Saat meninggalkan Bandara Juanda dengan diantar beberapa teman kuliah (mereka iba dengan saya yang pergi sendirian tanpa ada yang menemani, padahal saya sudah terbiasa kesana sini sendiri), tidak ada rasa ragu sedikitpun terbersit dihati tentang bagaimana masa depan saya di Belanda. Satu kebimbangan yang muncul hanyalah saat memikirkan tentang Ibu. Apakah ibu baik-baik saja saat saya tinggalkan, bagaimana kalau Ibu sakit, bagaimana kalau Ibu ada masalah. Segala keraguan itu menyesakkan dada apalagi teringat saat ibu memeluk saya dengan berderai air mata sewaktu saya pamit meninggalkan Situbondo, seminggu sebelum saya berangkat ke Belanda. Doa saya waktu itu semoga kami diberikan umur panjang untuk bisa saling berjumpa kembali.
Tiba di Schiphol 30 Januari 2015 sekitar jam 10 pagi, karena terlalu deg-degan akan bertemu suami, saya sampai lupa wajahnya seperti apa. Saya menolehkan kepala kekanan dan kekiri beberapa kali untuk mencari sosoknya, padahal dia sudah berdiri tepat dihadapan dengan tersenyum hangat dan membawa satu buket bunga dengan cover berwarna merah, warna favorit saya. Musim dingin dengan hamparan es dibeberapa sudut luar Schiphol tidak terlalu saya rasakan terlalu dingin yang menggigit, ketika suami menggenggam tangan saya seraya mendorong 65kg barang-barang menuju stasiun kereta. Hangat yang menyeruak didalam hati karena hari itu, saat kaki melangkah keluar dari Schiphol, saya berkata dalam hati “selamat datang Deny, selamat memulai petualangan bersama kekasih hati, selamat mewujudkan segala mimpi dinegara ini yang telah kau susun dengan rapi.”
Setahun berjalan cepat tanpa terasa. Jatuh bangun tentu saja mewarnai perjalanan ini. Peristiwa manis dan pahit datang silih berganti, tetapi tentu saja lebih banyak cerita bahagia dibanding duka karena saya selalu menikmati setiap prosesnya. Saya betah tinggal di Belanda, betah sekali. Banyak pelajaran berharga yang saya dapatkan selama setahun ini. Saat sedang menulis postingan ini, saya sembari menyaksikan final The Voice of Holland ditemani seloyang Pizza Tuna sementara suami sedang bekerja diruangannya. Secara perlahan saya menyusun kepingan ingatan tentang pengalaman selama setahun kebelakang.

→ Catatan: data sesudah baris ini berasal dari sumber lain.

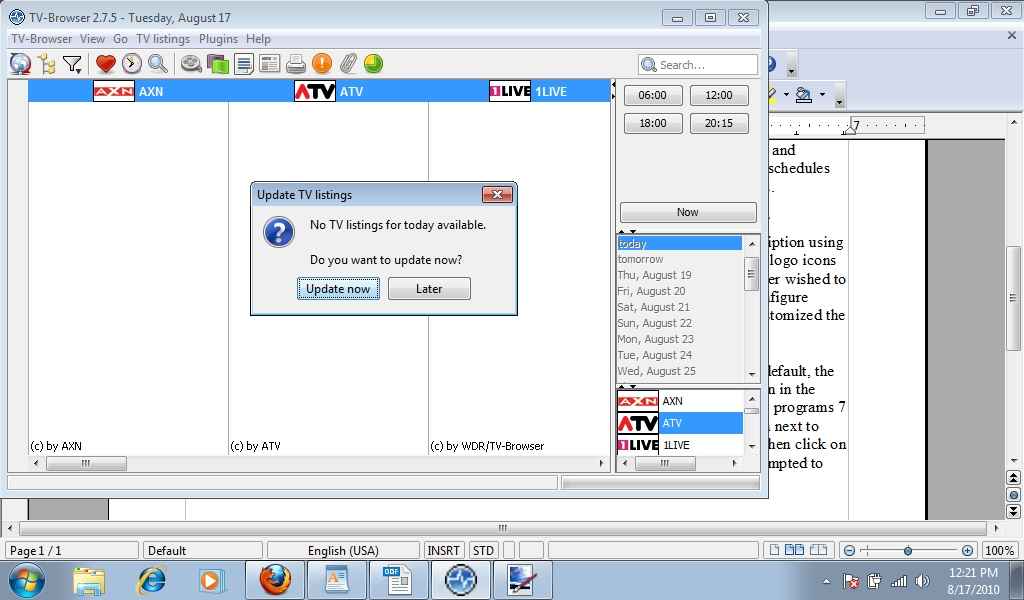Image resolution: width=1024 pixels, height=600 pixels.
Task: Click the orange exclamation mark toolbar icon
Action: click(x=321, y=64)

Awal datang ke Belanda, saya sama sekali tidak bisa berbicara menggunakan bahasa Belanda, meskipun sudah lulus ujian A1 di Kedutaan Belanda di Jakarta. Saya hanya mengerti beberapa kata saja, tidak paham bagaimana menyusun kalimat. Bahkan saat dua bulan pertama disekolah, saya merasa frustasi, sering menangis karena tertinggal jauh dari murid-murid yang lain. Setiap pulang sekolah, kepala saya selalu pusing. Tetapi sejak dulu saya selalu menerapkan pantang menyerah dalam setiap langkah. Kalau yang lain bisa kenapa saya tidak, begitu yang selalu saya ucapkan. Mengejar ketertinggalan dengan belajar berkali lipat lebih keras, langsung praktek berbicara menggunakan bahasa Belanda dengan suami, keluarga dan semua orang yang saya temui, memberanikan diri melamar pekerjaan, dan mengikuti beberapa kerja volunteer sangat membantu perkembangan bahasa Belanda saya. Dari yang awal datang masih takut dan gagap kalau ingin berbicara, sekarang saya sudah berani, lebih percaya diri untuk berbicara menggunakan bahasa Belanda, meskipun masih jauh dari sempurna. Sekolah selama 9 bulan akhirnya selesai juga dua minggu yang lalu.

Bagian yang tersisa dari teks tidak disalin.